The methodology runs by executing the DOS experimentation_road_data.bat script. This script includes experimental parameters to set:
- The process discovery variant (pd_variant)
- The number of clusters (n_clusters)
- The anomaly type (anomaly_type)
- The number of simulation traces (n_simulation_traces)
- The clustering technique for event log extraction (clustering_technique)
- The simulation technique (simulation_technique)
- The number of experiment repetitions (n_reps)
For each experiment repetition, each pair of factor values is chosen, namely the number of clusters and the process discovery technique. Given a pair of factor values, the methodology:
- Extracts the time series windows from RoAD data (see the windows_extraction.bat script under the ROAD_Data folder for further insight);
- Isolates anomalous time series windows (anomaly_detection.py);
- Extracts anomalous event logs associated with the anomalous time series windows (event_log_extraction.py);
- Builds the anomalous Petri net (process_discovery.py);
- Simulates the anomalous Petri net (simulation.py).
All the results can be found under the Results folder.
The data obtained from the execution of the framework can be used to perform different experiments. We have performed two experiments: the modeling and simulation experiment and the fault identification experiment
This experiment aims to evaluate the RMSE, R^2 and arc-degree simplicity from the Petri nets obtained with a specific process discovery algorithm-number of clusters combination. To run the experiment, the content of the ModelingSimulationExperiment folder can be cloned and the evaluation.py script executed. The results can be found in the ModelingSimulationExperiment/Output folder.
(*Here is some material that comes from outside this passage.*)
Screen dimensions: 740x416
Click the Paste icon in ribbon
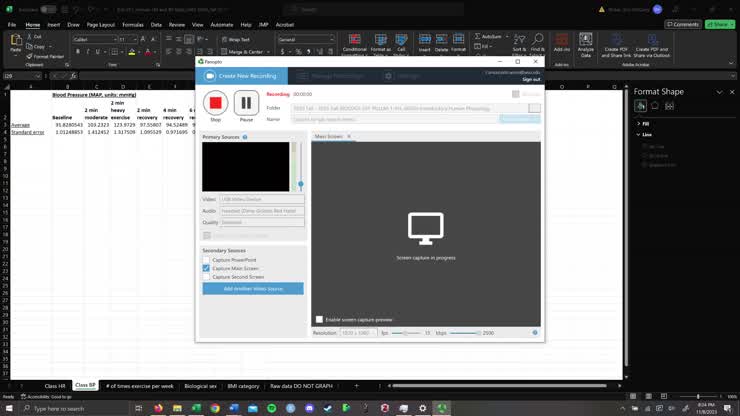coord(15,45)
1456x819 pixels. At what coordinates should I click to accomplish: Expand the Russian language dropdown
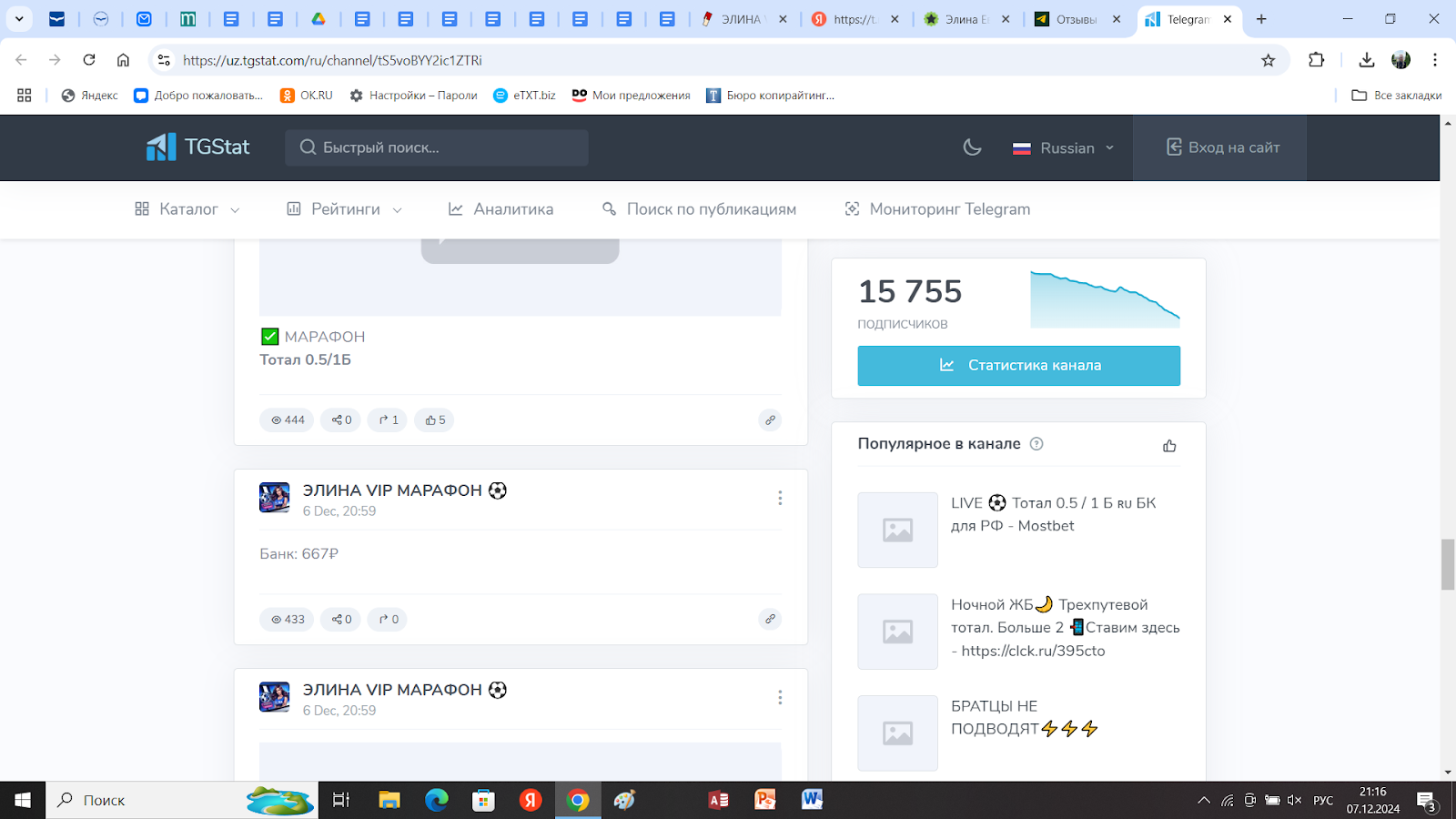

This experiment aims to evaluate the fault identification capabilities of the method in terms of F1-score and time performance. As before, this evaluation is done for each specific process discovery algorithm-number of clusters combination. To run the experiment, the content of the FaultIdentificationExperiment folder can be cloned and the evaluation.py script executed. The results can be found in the ModelingSimulationExperiment/Output folder.
Additionally, we have performed an ablation test to verify the impact of anomaly detection accuracy on the subsequent fault identification part of the method. We have evaluated this ability through the evaluation.py script in the AblationStudyPM. The results can be found in the AblationStudyPM/Output folder. We have also performed a comparison with other deep learning-based methods. The Jupyter Notebook fault_classification.ipynb within the AblationStudyDL can be executed on any Jupyter-compliant environment. The results can be found in the AblationStudyDL/Output folder.